:: Dataset records ::
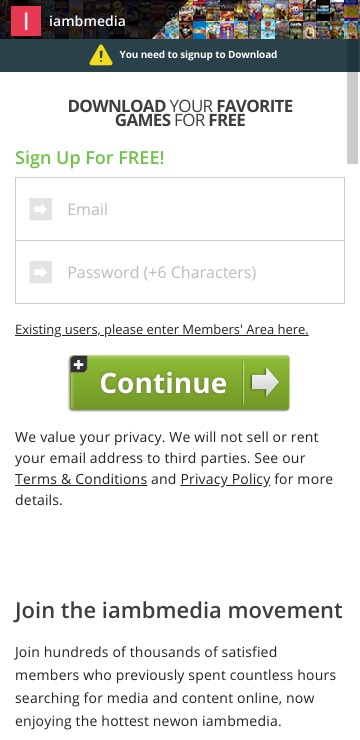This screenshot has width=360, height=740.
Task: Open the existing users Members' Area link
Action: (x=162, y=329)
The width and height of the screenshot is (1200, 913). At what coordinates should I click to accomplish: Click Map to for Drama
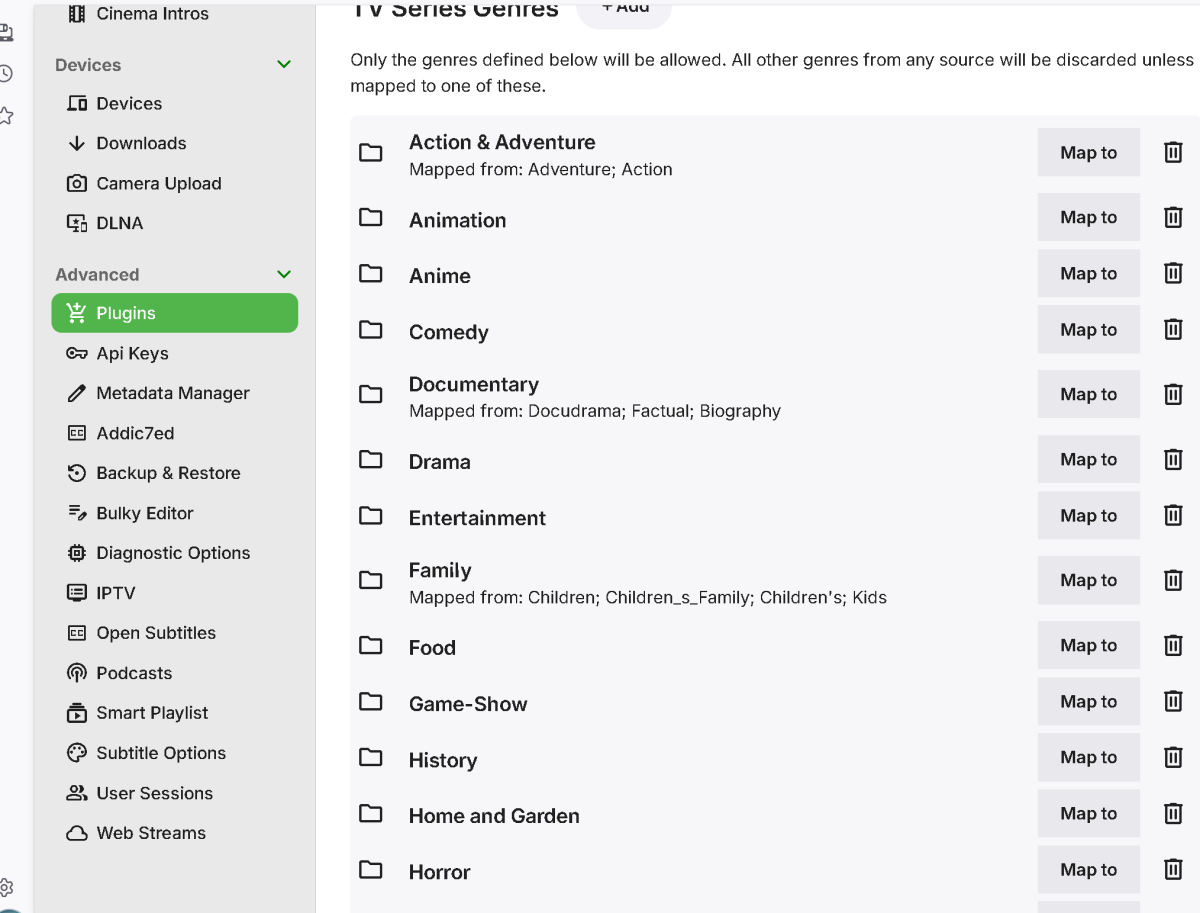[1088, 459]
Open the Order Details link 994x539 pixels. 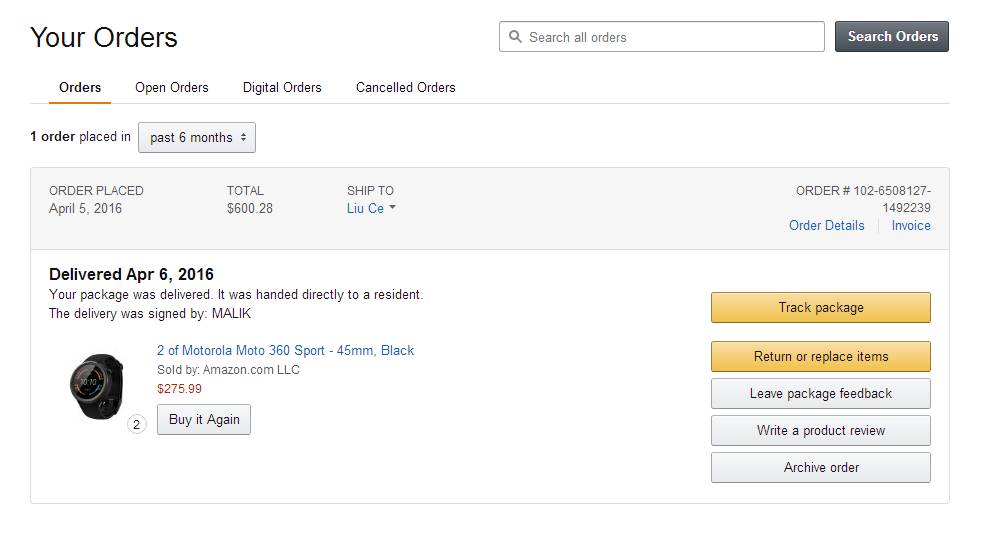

:: Task item ::
Nothing but the lines from the one holding "The width and" through the final line of the records above belongs in the answer, each retyped exactly; omit the pictures.

:: Response to this task ::
The width and height of the screenshot is (1200, 913). At what coordinates should I click to accomplish: Click Map to for Drama
[1088, 459]
Open the Order Details link 994x539 pixels. 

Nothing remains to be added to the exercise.